**** SOURCE TEXT ****

The future of physician reimbursement is now officially tied to the outcome of healthcare reform efforts. Yesterday, the Senate failed to garner enough votes to overcome the filibuster of S.1776, known as the Medicare Physician Fairness Act, which would have eliminated the 21% Medicare physician reimbursement cut set to take effect in 2010.
Unless additional legislation is introduced, the only remaining hope for eliminating the cuts mandated by the Sustainable Growth Rate formula is in HR 3200, the House healthcare reform bill.
We've been through this song and dance routine many times before, and for several years Congress has intervened at the last minute to prevent Medicare cuts that would have slashed physician pay and led many providers to stop accepting Medicare patients. Only this time the cut is much larger and the Congressional intervention is happening in the middle of a heated ideological debate about broader healthcare reform.
Which is probably why Senator Bob Corker (R-TN) called the legislation "a ponzi scheme" and asked his Senate colleagues to revolt "against this most sinister act."
Corker and other Republicans argue that Democrats are trying to handle the physician payment fix separate from healthcare reform legislation in order to deceptively keep reform budget-neutral. There's a point to that. Eliminating doctor pay cuts adds nearly $247 billion to the deficit over 10 years, and Democrats don't want that to count against them.
But in many ways it is a separate issue. Even if Congress wasn't debating reform, even if the current reform bills were withdrawn from consideration tomorrow, physicians would still be facing a 21% reimbursement cut and Congress would still be forced to debate the consequences of letting the cut take effect.
The physician fee schedule is like that frequent flyer patient that keeps showing up on the operating table; let's call him Steve. Steve smokes. He's obese. He doesn't exercise or utilize preventive care, and each year the poor health catches up with him when he's rushed to the hospital after a heart attack for a major, life-saving intervention.

**** DATA LISTING ****

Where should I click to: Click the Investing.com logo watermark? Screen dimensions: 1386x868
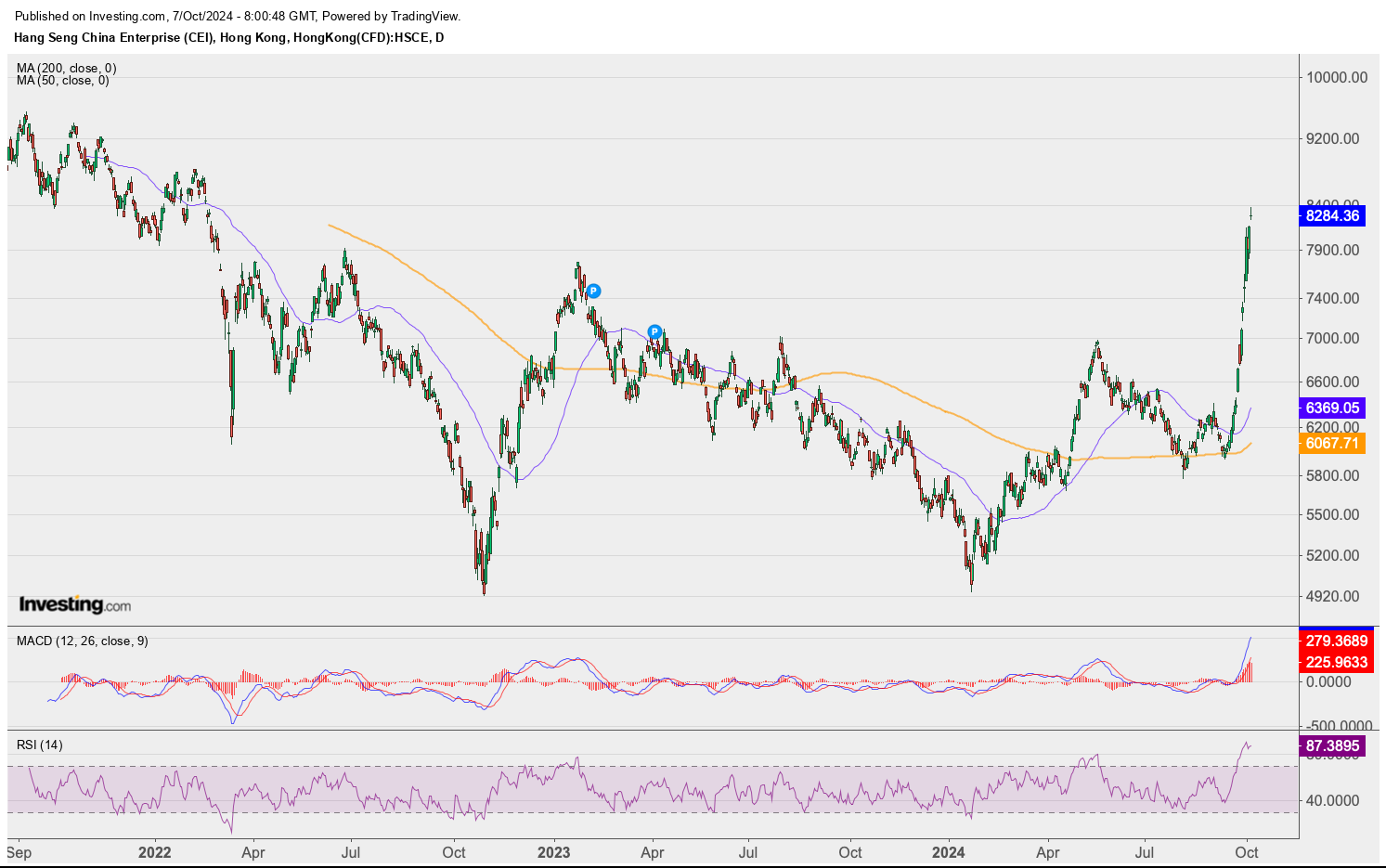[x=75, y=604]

****
**** DATA LISTING ****

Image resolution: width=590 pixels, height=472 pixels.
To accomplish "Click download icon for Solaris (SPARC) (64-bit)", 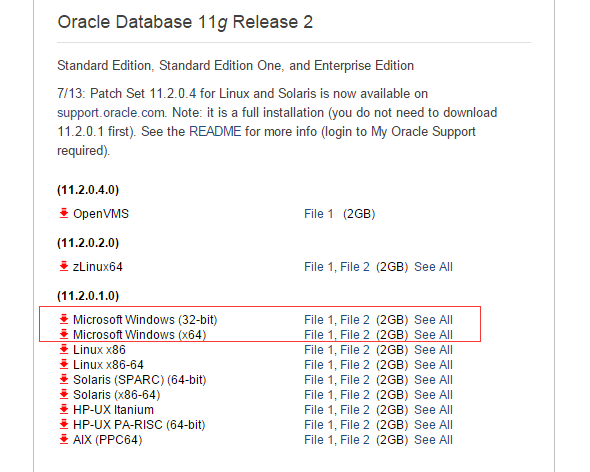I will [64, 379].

****
**** DATA LISTING ****

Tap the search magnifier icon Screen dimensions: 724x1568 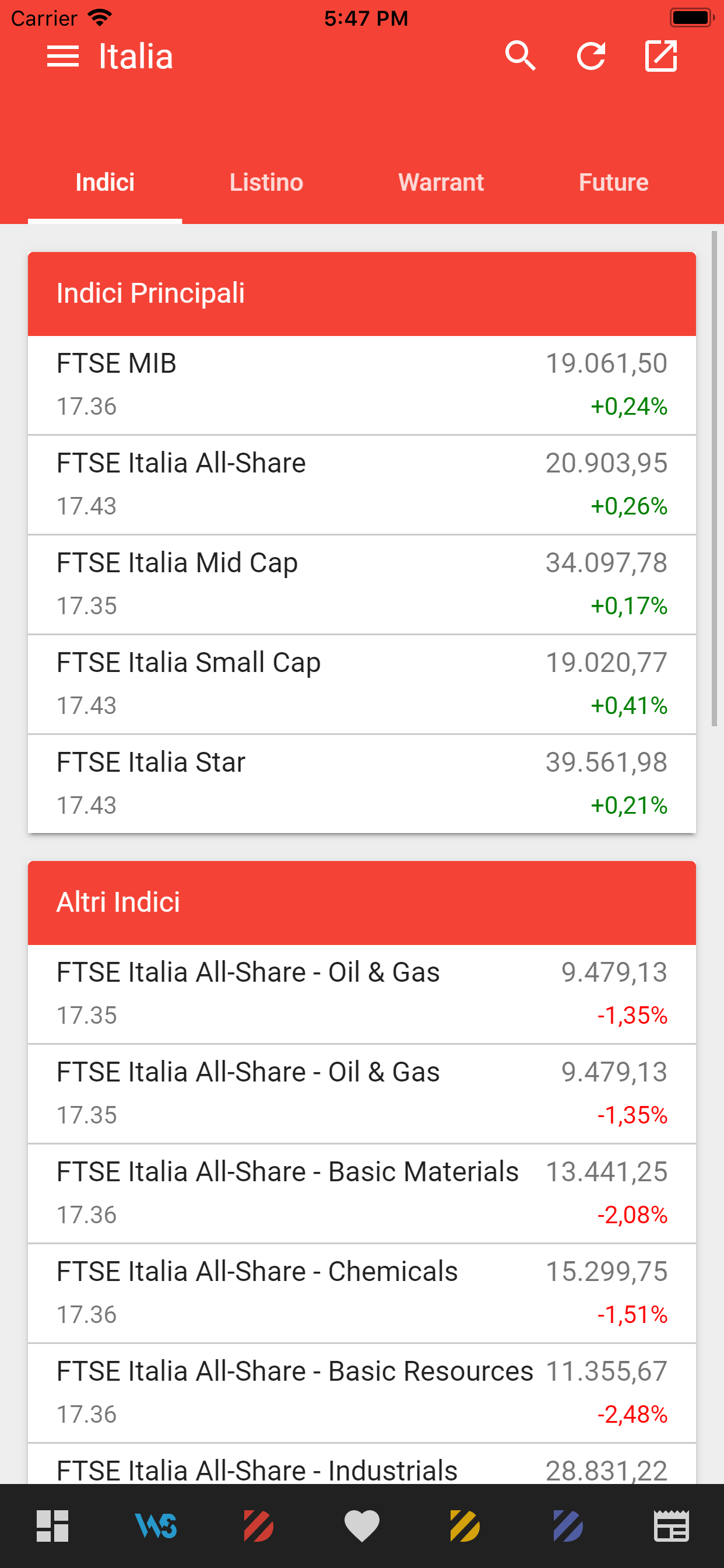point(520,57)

****

• TASK 1
Summarize the text on Medicare physician pay cuts in two sentences.
• TASK 2
Pick up the text on Medicare physician pay cuts after its last sentence and keep writing.
The rows have nothing to do with this exercise.

• WRITTEN RESPONSE 1
After the Senate failed to overcome a filibuster of S.1776, which would have eliminated a 21% Medicare physician reimbursement cut set for 2010, the only remaining hope for ending the cuts, barring new legislation, is HR 3200, the House healthcare reform bill. Republicans argue that Democrats are handling the fix separately to keep reform budget-neutral, since it adds nearly $247 billion to the deficit over 10 years, but the cut would still have to be addressed even without the reform debate.

• WRITTEN RESPONSE 2
Thanks to last-minute action, Steve hasn't died yet, but he hasn't gotten noticeably healthier, either. Each year he's back again, only a little worse for wear. Those Medicare cuts are growing exponentially—last year's would have been 10.6%, and the ones before that were only single digits. By 2016, they're scheduled to add up to 40%.
The Medicare Physician Fairness Act would have gone much further than previous efforts. Instead of a one-time intervention—a Band-Aid, as it has often been called—it would have essentially reset the payment updates at zero and repealed the SGR formula altogether. The AMA, AARP, and other groups understandably campaigned intensely to make this happen.
In our analogy, this bill would have given Steve a coronary stent, blood pressure medication, and set up an appointment with a primary care doctor to ensure that he doesn't end up in the emergency room for a long while.
But S. 1776 didn't offer a replacement for the SGR methodology, so it would have prevented annual emergencies but stopped short of a sustainable fix. In Steve's case, any treatment is limited in its effectiveness if he continues his current lifestyle. If he doesn't lose weight and stop smoking, he's not getting at the underlying drivers of his health problems.